The pubs and clubs of Worthing are constantly evolving. Many are historic watering holes with vintages dating back centuries.
Remember the Spaniard, Buckingham, Ship and White Hart? Or how about Bubbles, the Carioca and Sterns? All are history now but they hold fond memories for the thirtysomethings of Worthing who graced these establishments in their youth when lager was under £1 a pint.
The Spaniard was in Portland Road, where Boots now stands. Legend has it the pub was named after a crew from the Spanish Armada which was held captive in the hostelry after their ship was wrecked.
Youngsters wandering into the Body Shop, Montague Street, will have no idea the building was once a pub called the Buckingham.
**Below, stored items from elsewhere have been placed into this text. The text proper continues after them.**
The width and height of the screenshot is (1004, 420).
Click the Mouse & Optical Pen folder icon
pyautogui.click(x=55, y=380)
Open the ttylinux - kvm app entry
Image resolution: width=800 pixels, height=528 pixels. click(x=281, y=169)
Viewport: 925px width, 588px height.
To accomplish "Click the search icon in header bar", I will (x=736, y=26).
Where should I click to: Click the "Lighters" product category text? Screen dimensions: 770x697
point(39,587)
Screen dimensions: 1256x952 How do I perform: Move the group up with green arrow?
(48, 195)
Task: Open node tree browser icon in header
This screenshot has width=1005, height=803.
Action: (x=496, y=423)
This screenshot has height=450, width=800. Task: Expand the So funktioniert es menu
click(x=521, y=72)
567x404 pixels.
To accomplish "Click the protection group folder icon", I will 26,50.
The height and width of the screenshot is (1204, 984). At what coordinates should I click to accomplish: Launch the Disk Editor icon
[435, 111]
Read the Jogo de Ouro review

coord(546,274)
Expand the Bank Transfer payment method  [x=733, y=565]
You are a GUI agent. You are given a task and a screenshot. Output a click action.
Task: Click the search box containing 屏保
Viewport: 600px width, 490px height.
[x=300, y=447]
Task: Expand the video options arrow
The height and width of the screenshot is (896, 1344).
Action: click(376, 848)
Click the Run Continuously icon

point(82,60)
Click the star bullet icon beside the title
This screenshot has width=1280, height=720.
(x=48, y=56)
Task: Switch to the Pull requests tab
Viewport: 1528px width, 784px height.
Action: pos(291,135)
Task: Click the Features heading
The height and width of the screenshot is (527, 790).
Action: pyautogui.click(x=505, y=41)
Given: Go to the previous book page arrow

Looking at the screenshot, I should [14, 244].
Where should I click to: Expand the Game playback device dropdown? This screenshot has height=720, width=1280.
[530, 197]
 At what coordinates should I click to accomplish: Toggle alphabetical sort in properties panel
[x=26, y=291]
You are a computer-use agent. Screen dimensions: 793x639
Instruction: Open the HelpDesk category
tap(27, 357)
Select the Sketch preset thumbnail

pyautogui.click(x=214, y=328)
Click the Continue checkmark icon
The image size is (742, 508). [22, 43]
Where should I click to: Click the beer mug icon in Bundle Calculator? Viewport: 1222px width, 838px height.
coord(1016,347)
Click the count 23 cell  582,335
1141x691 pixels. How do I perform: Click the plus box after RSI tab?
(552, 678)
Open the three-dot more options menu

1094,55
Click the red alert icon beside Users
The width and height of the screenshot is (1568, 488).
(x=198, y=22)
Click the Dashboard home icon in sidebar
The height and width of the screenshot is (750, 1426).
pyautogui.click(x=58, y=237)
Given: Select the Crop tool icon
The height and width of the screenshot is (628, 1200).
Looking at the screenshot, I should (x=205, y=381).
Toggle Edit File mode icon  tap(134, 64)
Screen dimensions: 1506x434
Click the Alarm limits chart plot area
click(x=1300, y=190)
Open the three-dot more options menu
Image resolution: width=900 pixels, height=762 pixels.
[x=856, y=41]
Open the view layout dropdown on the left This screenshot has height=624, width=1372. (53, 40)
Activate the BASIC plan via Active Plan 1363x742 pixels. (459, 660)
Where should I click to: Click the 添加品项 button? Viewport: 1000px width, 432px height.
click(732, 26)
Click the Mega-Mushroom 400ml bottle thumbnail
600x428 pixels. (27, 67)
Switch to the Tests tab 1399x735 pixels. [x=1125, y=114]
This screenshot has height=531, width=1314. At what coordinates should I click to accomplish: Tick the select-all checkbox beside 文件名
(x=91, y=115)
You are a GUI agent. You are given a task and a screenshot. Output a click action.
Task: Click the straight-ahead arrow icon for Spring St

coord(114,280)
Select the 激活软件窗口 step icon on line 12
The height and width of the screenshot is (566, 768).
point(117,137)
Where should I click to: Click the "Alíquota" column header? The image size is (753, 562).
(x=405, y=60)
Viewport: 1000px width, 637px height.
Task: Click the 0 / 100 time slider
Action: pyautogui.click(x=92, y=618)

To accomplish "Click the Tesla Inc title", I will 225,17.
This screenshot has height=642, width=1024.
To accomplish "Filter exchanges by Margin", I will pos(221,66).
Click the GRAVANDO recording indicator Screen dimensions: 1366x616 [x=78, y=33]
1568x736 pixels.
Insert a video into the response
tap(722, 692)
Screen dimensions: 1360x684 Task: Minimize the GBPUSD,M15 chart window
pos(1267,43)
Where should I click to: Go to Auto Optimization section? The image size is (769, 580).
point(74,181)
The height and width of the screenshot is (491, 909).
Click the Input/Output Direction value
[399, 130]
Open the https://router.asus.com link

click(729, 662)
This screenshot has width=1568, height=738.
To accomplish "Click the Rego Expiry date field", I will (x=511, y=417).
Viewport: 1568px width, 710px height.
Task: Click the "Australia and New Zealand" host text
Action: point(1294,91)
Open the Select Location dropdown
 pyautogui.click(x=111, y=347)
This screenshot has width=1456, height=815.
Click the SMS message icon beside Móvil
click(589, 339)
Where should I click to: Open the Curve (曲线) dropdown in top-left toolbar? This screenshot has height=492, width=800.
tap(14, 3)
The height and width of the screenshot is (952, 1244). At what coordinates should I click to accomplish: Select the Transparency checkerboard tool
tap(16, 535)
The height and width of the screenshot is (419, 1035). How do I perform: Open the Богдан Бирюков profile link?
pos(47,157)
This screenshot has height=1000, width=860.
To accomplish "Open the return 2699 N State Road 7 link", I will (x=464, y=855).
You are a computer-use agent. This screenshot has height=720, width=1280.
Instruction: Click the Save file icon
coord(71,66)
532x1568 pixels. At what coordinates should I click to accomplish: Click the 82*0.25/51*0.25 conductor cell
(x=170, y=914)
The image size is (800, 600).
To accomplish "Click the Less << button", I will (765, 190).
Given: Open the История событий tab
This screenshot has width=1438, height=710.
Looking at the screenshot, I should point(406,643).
Virtually opposite was the White Hart, famous for its pickled eggs.
Teenagers out for a night on the town would generally start at the Rose and Crown, Montague Street, which was the local fleshpot in the early Eighties and consequently bore the nickname the Rose and Pose.
In the days when pubs shut at 3pm, it was the first in Worthing - and possibly the South - to have screens showing pop videos. The next port of call was invariably Becket's Wine Lodge, the recently-demolished Spanish-style building at the junction of West Buildings and Marine Parade.
It was followed by the Beachcomber, later renamed the Town's Pride (after a book about Worthing s old lifeboats), and now called TPs.
Sometimes we would pop into the Ship, South Street, situated in a building with a facade made to look like the stern of a galleon.
A rotund bloke with a beard ran it but it was always ominously empty and there was little surprise when it closed and became a building society.
We generally made a beeline for the Thieves Kitchen, Warwick Street, which boasted a mixed clientele of bikers, heavy metal disciples and the trendy set.
The interior bore no resemblance to the pub of today, which is called the Vintner's Parrot for some unfathomable reason.
It was a long and narrow pub, with a live band regularly playing at the eastern end. During the daytime, the Thieves boasted a fine restaurant, serving cheap, tasty and plentiful food, which drew lots of customers.
But the atmosphere of the pub was lost when the landlord bought a clothes shop in the same block, knocked the pub through and closed the upstairs.
Today, customers can once again sit upstairs but many people still long for the name Thieves Kitchen to be restored. It allegedly relates to the time when Worthing was full of smugglers but Thieves Kitchen is in fact a 20th Century title.
We would occasionally call at the Warwick, a spit and sawdust establishment in the Maggie Thatcher era when white stiletto shoes and big hair were all the rage (and that was just the fellas!).
Options were limited after the pubs closed.
On Thursday nights, we would pile into the Carioca, Eriswell Road, a bit of a grim hole but full of Scandanavian students who delighted in stripping off on stage.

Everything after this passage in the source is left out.